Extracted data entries
<<<<

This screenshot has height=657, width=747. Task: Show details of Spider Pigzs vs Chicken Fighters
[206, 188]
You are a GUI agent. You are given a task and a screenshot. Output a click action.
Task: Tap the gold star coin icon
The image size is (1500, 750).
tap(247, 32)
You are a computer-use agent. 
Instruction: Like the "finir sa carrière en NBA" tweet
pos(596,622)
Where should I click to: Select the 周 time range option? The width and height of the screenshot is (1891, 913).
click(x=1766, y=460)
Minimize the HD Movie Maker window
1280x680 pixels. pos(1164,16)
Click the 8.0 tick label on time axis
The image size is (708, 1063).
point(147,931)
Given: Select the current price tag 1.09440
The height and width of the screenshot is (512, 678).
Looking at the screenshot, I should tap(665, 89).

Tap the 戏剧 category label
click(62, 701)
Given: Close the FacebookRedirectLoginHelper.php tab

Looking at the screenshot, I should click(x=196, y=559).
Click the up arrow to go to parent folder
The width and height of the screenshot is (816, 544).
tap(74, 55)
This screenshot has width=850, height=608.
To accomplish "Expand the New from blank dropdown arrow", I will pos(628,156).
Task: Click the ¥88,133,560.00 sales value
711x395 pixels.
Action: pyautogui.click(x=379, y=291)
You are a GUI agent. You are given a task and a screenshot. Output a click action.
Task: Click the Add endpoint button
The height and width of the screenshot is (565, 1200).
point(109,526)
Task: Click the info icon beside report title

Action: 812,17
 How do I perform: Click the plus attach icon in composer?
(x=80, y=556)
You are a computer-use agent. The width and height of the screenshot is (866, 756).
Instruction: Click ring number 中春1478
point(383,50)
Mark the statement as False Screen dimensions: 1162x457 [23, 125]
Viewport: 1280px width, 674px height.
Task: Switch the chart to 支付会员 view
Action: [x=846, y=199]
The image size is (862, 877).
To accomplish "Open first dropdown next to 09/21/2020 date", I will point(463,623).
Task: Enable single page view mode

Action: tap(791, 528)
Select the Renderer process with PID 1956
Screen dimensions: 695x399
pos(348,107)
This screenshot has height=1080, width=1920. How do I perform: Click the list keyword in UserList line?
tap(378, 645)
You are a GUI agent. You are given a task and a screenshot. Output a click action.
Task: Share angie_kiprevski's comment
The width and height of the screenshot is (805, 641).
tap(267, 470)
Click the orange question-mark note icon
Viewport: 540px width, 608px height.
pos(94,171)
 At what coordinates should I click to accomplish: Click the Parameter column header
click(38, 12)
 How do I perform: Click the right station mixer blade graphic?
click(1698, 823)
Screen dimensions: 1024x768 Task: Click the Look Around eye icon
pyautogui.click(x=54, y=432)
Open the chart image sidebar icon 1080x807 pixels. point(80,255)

>>>>

* [Task to complete]: Show every line of the entries above where the word "computer" occurs.

* [Output of the exercise]:
You are a computer-use agent. 
You are a computer-use agent. The width and height of the screenshot is (866, 756).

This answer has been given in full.